A Recurrent Neural Networks (RNN) based attention model has been used in code-switching speech recognition (CSSR). However, due to the sequential computation constraint of RNN, there are stronger short-range dependencies and weaker long-range dependencies, which makes it hard to immediately switch languages in CSSR. Firstly, to deal with this problem, we introduce the CTC-Transformer, relying entirely on a self-attention mechanism to draw global dependencies and adopting connectionist temporal classification (CTC) as an auxiliary task for better convergence.
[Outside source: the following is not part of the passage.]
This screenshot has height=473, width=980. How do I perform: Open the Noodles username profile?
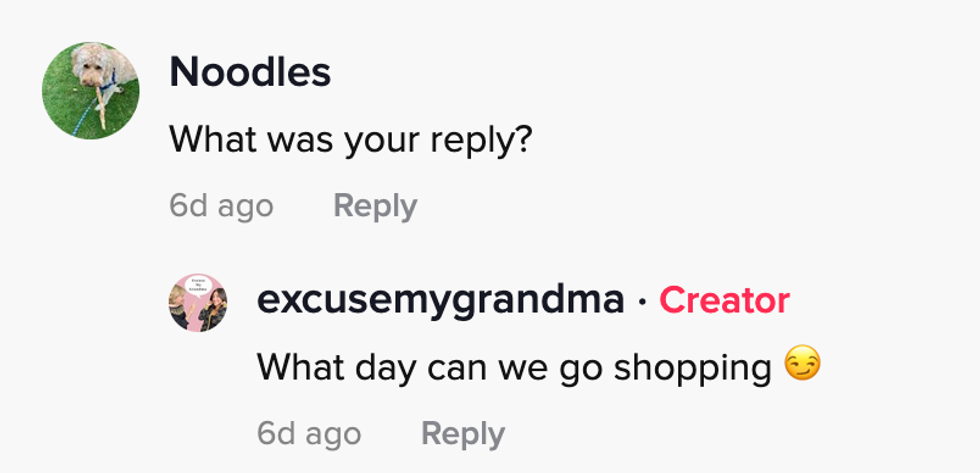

Secondly, we proposed two multi-task learning recipes, where a language identification (LID) auxiliary task is learned in addition to the CTC-Transformer automatic speech recognition (ASR) task. Thirdly, we study a decoding strategy to combine the LID into an ASR task. Experiments on the SEAME corpus demonstrate the effects of the proposed methods, achieving a mixed error rate (MER) of 30.95%. It obtains up to 19.35% relative MER reduction compared to the baseline RNN-based CTC-Attention system, and 8.86% relative MER reduction compared to the baseline CTC-Transformer system.

Highlights

  • Code-switching (CS) speech is defined as speech which contains more than one language within an utterance [1]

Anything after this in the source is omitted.